In the meantime, there’s a storm, the kind of massive hurricane that always hits at dramatically appropriate moments, forcing the Marshalls in with the subjects of their investigation without much power to affect anything. No sooner have we and they become familiar with the institution and the case than the claustrophobia and the oppression start ramping up, and we and they are trapped. There’s almost never a clear sky or a level piece of ground, and as old fashioned and melodramatic as this all seems, it never seems unreal.

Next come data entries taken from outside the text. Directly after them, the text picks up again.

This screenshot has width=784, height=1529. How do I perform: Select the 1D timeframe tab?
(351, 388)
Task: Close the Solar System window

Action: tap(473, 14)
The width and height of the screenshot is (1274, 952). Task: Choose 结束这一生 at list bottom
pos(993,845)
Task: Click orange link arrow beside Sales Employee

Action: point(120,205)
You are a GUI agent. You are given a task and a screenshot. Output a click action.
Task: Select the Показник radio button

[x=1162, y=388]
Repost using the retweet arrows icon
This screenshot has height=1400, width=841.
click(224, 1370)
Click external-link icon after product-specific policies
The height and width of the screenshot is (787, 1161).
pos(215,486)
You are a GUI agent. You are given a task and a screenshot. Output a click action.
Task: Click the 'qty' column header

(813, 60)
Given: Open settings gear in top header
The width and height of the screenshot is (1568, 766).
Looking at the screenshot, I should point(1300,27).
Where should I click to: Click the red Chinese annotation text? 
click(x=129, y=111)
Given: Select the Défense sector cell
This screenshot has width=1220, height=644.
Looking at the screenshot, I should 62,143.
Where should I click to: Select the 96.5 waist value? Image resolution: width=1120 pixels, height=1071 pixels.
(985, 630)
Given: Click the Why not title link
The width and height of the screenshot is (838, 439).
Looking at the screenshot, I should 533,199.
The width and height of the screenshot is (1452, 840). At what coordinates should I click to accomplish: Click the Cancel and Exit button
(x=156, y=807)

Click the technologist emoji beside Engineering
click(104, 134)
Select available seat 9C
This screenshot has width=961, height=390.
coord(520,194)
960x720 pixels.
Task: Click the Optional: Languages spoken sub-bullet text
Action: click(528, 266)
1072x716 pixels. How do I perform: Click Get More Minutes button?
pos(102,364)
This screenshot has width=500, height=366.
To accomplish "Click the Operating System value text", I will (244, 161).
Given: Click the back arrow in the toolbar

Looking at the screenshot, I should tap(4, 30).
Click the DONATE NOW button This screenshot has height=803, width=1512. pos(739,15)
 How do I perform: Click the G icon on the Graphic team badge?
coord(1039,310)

This, I think, is Scorcese in his element. He loves old movies and old stories, but sees the reality in them as well as the artifice. He’s got the skill of someone who’s been making great movies for over three and a half decades, he’s working with talented editors and cinematographers and production designers and so on down the line, and he knows how to bring that talent to bear. The film’s scarier sequences and setpieces are beautifully constructed, stylish, but also organic, and the same is true of the surreal dream interludes that let us into Teddy’s increasingly uncertain mental landscape. The music (apparently from outside sources, though I can’t track down details) is used at just the right points as well.
Anchoring all this, DiCaprio has a remarkable intensity but stops short of going over the top, and arguably Mark Ruffalo does a lot to anchor him. If there’s one flaw to pick in all this, the ending is one that at least some in the audience will see coming. It’s a fair twist, the sort where everything makes sense in retrospect (just about, I’m sure there are a few problem areas), but it is one that is, perhaps, done too often in films of this type. I will say nothing more on that subject.
At two hours and eighteen minutes, SHUTTER ISLAND is a bit long for a thriller, but I honestly can’t say my attention ever drifted. This is an overpowering film, heady with mood and mystery and insinuation. It demands your attention, and rewards it; the atmosphere is backed up by a tightly drawn story and believable characters. When someone like Scorcese makes a movie, there’s always the inevitable proclaiming of it as a masterpiece, and the inevitable rush of people saying that it’s not really that good. I’m not sure how well this will hold up in the filmmaker’s body of work, but I will say that I really enjoyed it. And that’s the only judgment I’m qualified to make.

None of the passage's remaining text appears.